Ik schreef het hier volgend essay over Het verkoolde alfabet van Paul de Wispelaere. Het verscheen in november 1992 in het maandblad Kunst & Cultuur.
'Het helpt niet, maar wat kunnen we anders doen dan doorgaan met schrijven?' vraagt Paul de Wispelaere zich af. Een beetje monkelend voegt hij er aan toe: 'En zo rationeel is deze bezigheid overigens ook niet.' Wellicht raakt dit schijnbaar achteloos neergeschreven zinnetje de diepste kern van wat deze auteur drijft. Vanaf oktober 1990 hield Paul de Wispelaere vier seizoenen lang een ontroerend en verontrustend dagboek bij. Het werd afgelopen voorjaar uitgegeven onder de titel Het verkoolde alfabet.
Het verkoolde alfabet is een belangrijk boek. In de eerste plaats – al is dat nog geen voldoende reden – omdat het een mooi boek is. Maar het is ook een belangrijk boek omdat het het oeuvre van een vooraanstaand Vlaams letterkundige een nieuw elan lijkt te geven; omdat het bij de lezer vragen oproept; omdat het, door een standpunt in te nemen in een brede maatschappelijke discussie, in de werkelijkheid ingrijpt; omdat het op verschillende manieren kan gelezen worden: als dagboek, als 'egodocument' (wat mij niet hetzelfde lijkt te zijn), eventueel als verwerkelijking van des auteurs (door mij niet bestudeerde) literatuurtheoretische opvattingen inzake autobiografische geschriften en inzake de complexe verhouding tussen fictie en werkelijkheid..., – als manifest tenslotte.
Inderdaad, volgens mij draagt Het verkoolde alfabet de kracht in zich om als een katalysator te fungeren voor het ecologische bewustzijn, aan het eind van deze twintigste eeuw, die ook of misschien vooral op dat gebied het epitheton 'catastrofaal' in de wacht lijkt te zullen slepen. Het is onmogelijk om hier het boek vanuit al deze invalshoeken te benaderen. De aandachtige lectuur en het laten bezinken, niet alleen van Het verkoolde alfabet maar ook van enkele van De Wispelaeres vroegere werken hebben bij mij in de eerste plaats een grote fascinatie opgeroepen voor het karakter van paradox en impasse, dat gaandeweg in dit oeuvre tot een tragische spanning wordt opgedreven. Het is mijn bevinding – en dat is het wat ik in dit artikel wil toelichten – dat De Wispelaeres schrijven een ontwapenende, open en soms wanhopige poging is om aan de paradoxen die zijn leven beheersen te ontsnappen. (Of minstens om aan de onmogelijkheid om er aan te ontsnappen een zin te geven.)

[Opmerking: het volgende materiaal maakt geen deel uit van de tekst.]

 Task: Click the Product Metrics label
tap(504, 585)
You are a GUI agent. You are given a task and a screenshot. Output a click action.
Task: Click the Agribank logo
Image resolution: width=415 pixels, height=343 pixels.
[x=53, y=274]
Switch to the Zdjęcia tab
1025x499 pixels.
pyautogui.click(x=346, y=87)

Ik ben niet zo gewonnen voor het vroegere fictionele (of beter: half-fictionele) werk van Paul de Wispelaere. Ik vind de worsteling met het eigen verleden te expliciet het dominante thema. Op zich is daar natuurlijk niets op tegen, maar het leven van Paul de Wispelaere is, zeker in vergelijking met dat van een aantal andere literatoren, misschien iets te weinig getormenteerd. Daarenboven lijkt het mij dat hij niet aan de verleiding kan weerstaan – ook niet in Het verkoolde alfabet – om de hem omringende wereld een beetje naar zijn hand te zetten. Soms gebeurt dat ten koste van andere, zich ook in de realiteit bewegende personages/personen, en dat roept bij de lezer wel eens wat gêne op. Maar goed, het gaat om literatuur en dit soort bevindingen is dus impertinent.
De Wispelaeres boeken kunnen gelezen worden als een publieke poging tot reconstructie en verder behoud van zijn zelf. Ze staan dan ook bol van relazen van vergane liefdes, (net niet) vergeten passies, beschrijvingen van voorbije overpeinzingen, waarnemingen en emoties. Uiteraard heeft De Wispelaere altijd ook wel oog gehad voor de wereld waarin dat alles zich afspeelde. Maar ik heb de indruk dat hij al te lang voor het veilige isolement van de tuin gekozen heeft.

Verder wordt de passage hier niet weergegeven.